Daniel Varoujan Hejinian, David Boyajian, James Milinazzo

A consummate journalist from Greater Boston who stops at nothing to bring homage and proper recognition to his beloved nation.

A relentless artist from Chelmsford who erects billboards and promotes world understanding through an organization he has founded and perpetuated.

All three will be presented the coveted ANC Freedom Award from the Armenian National Committee (ANC) of Merrimack Valley (MV).

The event will take place on Sat., Dec. 5, at the Kazanjian Memorial Pavilion of Sts. Vartanantz Church, 180 Old Westford Rd., during a 120th anniversary celebration by the Lowell “Aharonian” Gomideh.

The recipients—James Milinazzo, David Boyajian, and Daniel Varoujan Hejinian—will be presented tokens of appreciation for service above self. Each has made a visible impact on the welfare of Armenians in the Merrimack Valley community.

“When one equates quintessential milestones for any organization, the Lowell ARF stands supreme and domineering after 120 years as the first organized Gomideh in the United States,” said Aram Jeknavorian, chairman. “The commitment of time, energy, workmanship, and spirit is truly a tenet to celebrate and manifest toward future generations.”

Milinazzo served as mayor in 2013 when approached by the Gomideh to erect a memorial. Never did the organizers suspect that the land would be by the staircase at Lowell City Hall, where the tricolor flies every April 24.

It marked the first time any ethnic marker of this sort was erected on government land throughout the United States.

Hejinian created the design and provided the impetus for “The Mother’s Hands” motif, which has gained universal applause for its emotional setting.
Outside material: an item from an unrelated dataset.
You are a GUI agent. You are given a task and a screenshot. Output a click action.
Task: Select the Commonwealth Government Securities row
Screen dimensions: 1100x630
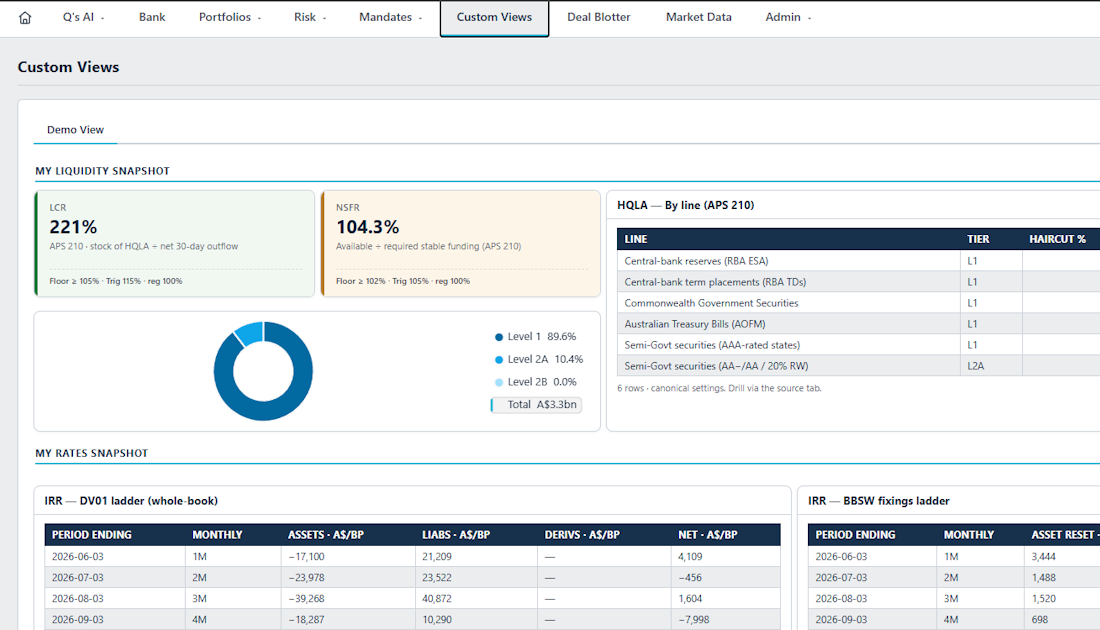pos(858,303)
For 20 years, every April, Hejinian has financed billboards commemorating the genocide across the state.

His organization, Peace of Art, is a pragmatic invitation to bring awareness to the human condition, opening dialogue about controversial matters of human concern while promoting peaceful solutions to conflict.
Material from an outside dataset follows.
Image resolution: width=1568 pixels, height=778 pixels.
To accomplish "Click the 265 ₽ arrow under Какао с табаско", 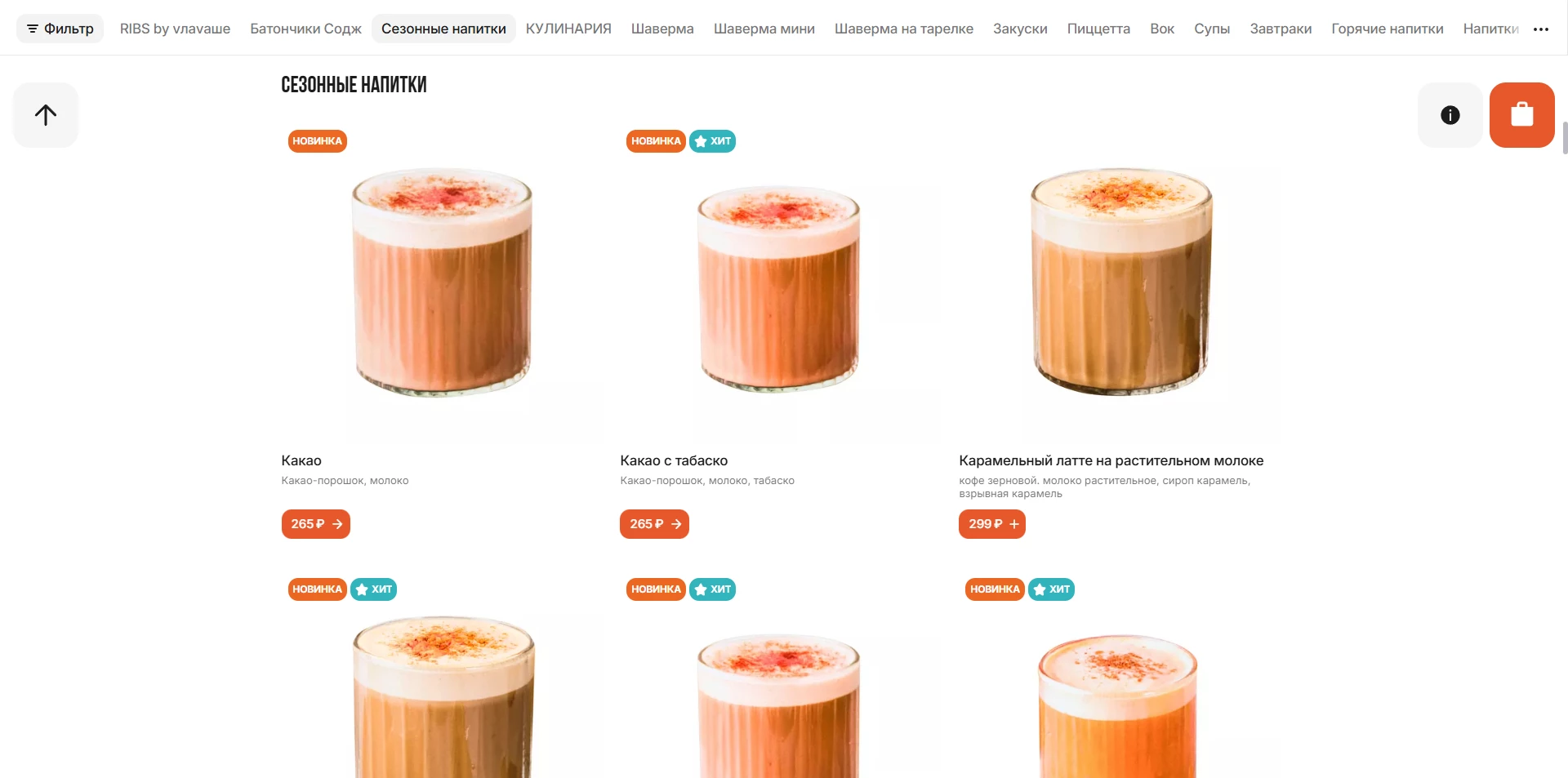I will click(654, 524).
Boyajian has made his impact with the written and oral word, combining both mediums to stir the controversial pot. The activist continues to set the record straight, encouraging cities to cut ties with the Anti-Defamation League’s (ADL) “No Place for Hate” program. Much of it was conducted inside the MV communities where he maintains close relationships.

Three others will also be honored with Community Service recognitions:
The Lowell Sun newspaper, for its constant publication of Armenian events and forum articles, in addition to its welcoming coverage of April 24 observances.
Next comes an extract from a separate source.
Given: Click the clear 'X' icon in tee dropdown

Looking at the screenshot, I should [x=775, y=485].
Jennifer Doak, a social students instructor at Chelmsford High School, for the genocide curriculum she has taught her students over the past decade, resulting in classroom presentations from the Armenian Genocide Education Committee of MV and panel discussions featuring other beleaguered nations.

And, Kathy Cryan-Hicks, the assistant director of programs and community relations at Chelmsford Public Library, for taking a proactive stand during this Armenian Genocide Centennial by hosting library programs and a major photo exhibit that underscored the theme of human rights and Armenia’s infrastructure. All were widely attended, especially from the outside community.

The evening will also celebrate the talent of young oud virtuoso Datev Gevorkian, son of Sona and Alan Gevorkian of Bedford.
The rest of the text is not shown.